E à medida que a prática do tratamento humano dos animais de laboratório vai melhorando, a comunicação também. A abertura e a transparência em relação à experimentação animal são agora promovidas por organizações tais como a Associação Europeia de Experimentação Animal (EARA), que trabalham incansavelmente para promover a discussão aberta sobre o tema. Um outro grande exemplo vem da Comissão Europeia, que recentemente publicou online uma base de dados pública que fornece dados numéricos sobre a experimentação animal na UE.
Falemos no assunto
Estas minhas divagações põem em evidência alguns dos itens da longa lista de temas insuficientemente expostos ou discutidos que, apesar de não estarem diretamente relacionados com a experimentação animal, são essenciais para perceber a necessidade deste tipo de experiências. Não é possível recrutar apoio para a realização de investigação em animais se não fizermos o esforço de comunicar como a ciência funciona e o tipo de desafios com que se defronta.

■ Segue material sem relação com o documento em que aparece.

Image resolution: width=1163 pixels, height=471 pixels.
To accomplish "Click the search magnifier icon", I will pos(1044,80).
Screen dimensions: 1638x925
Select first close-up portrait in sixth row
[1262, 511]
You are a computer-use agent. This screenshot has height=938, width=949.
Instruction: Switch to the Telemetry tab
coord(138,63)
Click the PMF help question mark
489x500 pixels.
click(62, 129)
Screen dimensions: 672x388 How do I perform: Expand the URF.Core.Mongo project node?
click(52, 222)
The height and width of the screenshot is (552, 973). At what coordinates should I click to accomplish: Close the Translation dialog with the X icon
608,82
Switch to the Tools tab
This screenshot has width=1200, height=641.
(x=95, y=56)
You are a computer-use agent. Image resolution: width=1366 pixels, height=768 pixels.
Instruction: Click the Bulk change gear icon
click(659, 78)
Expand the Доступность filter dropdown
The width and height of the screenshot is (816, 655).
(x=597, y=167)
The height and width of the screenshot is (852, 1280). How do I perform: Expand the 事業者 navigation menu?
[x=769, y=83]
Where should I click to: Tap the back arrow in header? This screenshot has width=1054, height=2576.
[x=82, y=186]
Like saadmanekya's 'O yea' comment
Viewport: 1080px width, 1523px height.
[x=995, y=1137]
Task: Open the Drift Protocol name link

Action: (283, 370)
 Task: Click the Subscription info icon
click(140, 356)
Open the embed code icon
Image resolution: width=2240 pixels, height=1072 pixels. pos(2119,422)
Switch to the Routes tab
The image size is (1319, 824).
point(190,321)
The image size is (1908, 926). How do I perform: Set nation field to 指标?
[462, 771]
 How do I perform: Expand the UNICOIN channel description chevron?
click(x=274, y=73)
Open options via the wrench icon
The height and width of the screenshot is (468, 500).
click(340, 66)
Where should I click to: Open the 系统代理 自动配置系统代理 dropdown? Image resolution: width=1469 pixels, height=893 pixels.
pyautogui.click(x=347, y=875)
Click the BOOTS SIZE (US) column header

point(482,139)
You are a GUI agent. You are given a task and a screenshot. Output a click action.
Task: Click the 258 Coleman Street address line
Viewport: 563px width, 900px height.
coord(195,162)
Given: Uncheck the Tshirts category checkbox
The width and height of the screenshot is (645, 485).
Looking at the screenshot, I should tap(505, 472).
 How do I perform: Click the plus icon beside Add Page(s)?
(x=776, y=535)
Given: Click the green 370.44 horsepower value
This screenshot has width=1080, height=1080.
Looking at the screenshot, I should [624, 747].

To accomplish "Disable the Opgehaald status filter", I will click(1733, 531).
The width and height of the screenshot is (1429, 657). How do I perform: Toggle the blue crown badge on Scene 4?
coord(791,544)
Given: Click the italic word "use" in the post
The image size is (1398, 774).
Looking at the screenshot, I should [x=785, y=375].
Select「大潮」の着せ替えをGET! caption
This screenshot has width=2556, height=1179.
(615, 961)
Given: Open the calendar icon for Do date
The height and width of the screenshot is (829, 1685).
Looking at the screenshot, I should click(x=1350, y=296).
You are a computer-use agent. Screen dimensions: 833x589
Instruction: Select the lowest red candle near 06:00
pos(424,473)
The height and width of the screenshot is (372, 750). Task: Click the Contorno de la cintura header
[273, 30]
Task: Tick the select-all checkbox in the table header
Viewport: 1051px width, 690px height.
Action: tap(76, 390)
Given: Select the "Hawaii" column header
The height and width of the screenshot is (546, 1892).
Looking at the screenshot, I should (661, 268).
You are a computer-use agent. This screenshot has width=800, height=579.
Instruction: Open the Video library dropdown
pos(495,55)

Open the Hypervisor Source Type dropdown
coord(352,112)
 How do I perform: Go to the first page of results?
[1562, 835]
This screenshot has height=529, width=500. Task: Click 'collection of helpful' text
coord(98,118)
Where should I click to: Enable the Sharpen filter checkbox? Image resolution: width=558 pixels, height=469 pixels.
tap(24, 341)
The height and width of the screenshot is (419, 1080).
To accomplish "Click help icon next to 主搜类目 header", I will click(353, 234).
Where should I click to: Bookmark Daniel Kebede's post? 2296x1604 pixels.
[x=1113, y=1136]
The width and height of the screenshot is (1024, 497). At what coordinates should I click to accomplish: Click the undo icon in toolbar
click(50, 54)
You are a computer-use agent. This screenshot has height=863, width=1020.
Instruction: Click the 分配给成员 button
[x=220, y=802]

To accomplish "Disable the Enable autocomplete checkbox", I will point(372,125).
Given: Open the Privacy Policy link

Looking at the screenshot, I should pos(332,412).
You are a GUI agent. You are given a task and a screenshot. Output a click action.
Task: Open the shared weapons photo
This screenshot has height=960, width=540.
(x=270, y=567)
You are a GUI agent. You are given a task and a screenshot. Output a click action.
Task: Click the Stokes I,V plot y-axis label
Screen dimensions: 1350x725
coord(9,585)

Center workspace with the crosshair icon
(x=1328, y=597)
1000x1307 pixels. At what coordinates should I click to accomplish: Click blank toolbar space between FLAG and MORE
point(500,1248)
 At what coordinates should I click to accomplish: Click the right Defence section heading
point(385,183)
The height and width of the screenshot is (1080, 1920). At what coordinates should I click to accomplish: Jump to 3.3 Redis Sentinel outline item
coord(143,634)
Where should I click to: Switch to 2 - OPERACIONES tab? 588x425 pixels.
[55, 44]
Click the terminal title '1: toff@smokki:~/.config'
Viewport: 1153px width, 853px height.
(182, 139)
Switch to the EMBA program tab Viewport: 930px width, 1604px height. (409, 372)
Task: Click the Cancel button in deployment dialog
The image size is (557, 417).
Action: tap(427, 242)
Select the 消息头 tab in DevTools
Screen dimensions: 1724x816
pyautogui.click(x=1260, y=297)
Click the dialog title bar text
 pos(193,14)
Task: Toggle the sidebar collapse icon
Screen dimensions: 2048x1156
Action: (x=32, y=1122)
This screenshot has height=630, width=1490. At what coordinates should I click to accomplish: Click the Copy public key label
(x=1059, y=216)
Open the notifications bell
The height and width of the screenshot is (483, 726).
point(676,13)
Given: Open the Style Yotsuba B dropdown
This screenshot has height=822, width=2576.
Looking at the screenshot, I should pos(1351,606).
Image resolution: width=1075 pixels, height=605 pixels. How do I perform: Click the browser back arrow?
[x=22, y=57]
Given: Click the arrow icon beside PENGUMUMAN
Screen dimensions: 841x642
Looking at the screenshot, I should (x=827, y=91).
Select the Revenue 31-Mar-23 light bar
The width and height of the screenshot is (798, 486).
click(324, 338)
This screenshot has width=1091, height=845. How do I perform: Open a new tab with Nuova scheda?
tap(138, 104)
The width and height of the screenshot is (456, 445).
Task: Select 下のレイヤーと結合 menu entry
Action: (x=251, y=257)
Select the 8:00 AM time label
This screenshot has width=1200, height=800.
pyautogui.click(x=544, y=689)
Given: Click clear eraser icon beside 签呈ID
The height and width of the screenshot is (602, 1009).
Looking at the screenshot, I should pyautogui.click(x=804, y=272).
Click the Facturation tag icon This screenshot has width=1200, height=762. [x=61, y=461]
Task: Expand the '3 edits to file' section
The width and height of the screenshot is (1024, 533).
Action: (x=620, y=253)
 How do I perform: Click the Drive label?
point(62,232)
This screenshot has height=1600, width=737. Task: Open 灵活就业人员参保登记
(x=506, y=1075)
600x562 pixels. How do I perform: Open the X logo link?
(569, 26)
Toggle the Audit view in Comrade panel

Posso imaginar várias razões para estes tópicos serem habitualmente postos de lado. Primeiro, vivemos numa sociedade onde se espera que tudo aconteça depressa, com absoluta certeza e grande sucesso. Mas as regras da ciência não são essas. A ciência é, por definição, “a procura do desconhecido” e portanto nenhuma daquelas expectativas está garantida. Só que em vez de colocarmos esta questão em destaque, criámos uma fachada, onde o caminho entre a hipótese e os resultados se faz em linha reta, algo que, na realidade, muito raramente acontece.
É de facto notável que, confrontados pela incerteza científica por um lado e pela imensidão do desafio por outro, os cientistas não fiquem paralisados. Pelo contrário, isso incita-os a avançar. O meu objetivo pessoal é encontrar uma maneira de partilhar esse entusiasmo com o público, na esperança de que as pessoas se juntem a esta viagem, sem hesitação.
Para começar a agir nesse sentido, nós, no CCU, lançámos recentemente uma coleção online de histórias da ciência, acompanhadas de ilustrações com animação, sob o título Inside the Unknown. Cada peça conta a história de um projeto de investigação científica. Mas em vez de acabarmos a história pondo-lhe um ponto final, o último elemento da história fala sempre do “estado atual” do projecto. Desta forma, tentamos comunicar o facto de a ciência estar sempre em movimento e que cada resposta levanta uma nova pergunta. Tencionamos continuar a avançar com esta e outras iniciativas, que esperamos ajudem a promover um novo tipo de diálogo entre a ciência e a sociedade.
Por Liad Hollender, Editora e Science Writer da Equipa de Comunicação, Eventos & Outreach do Centro Champalimaud.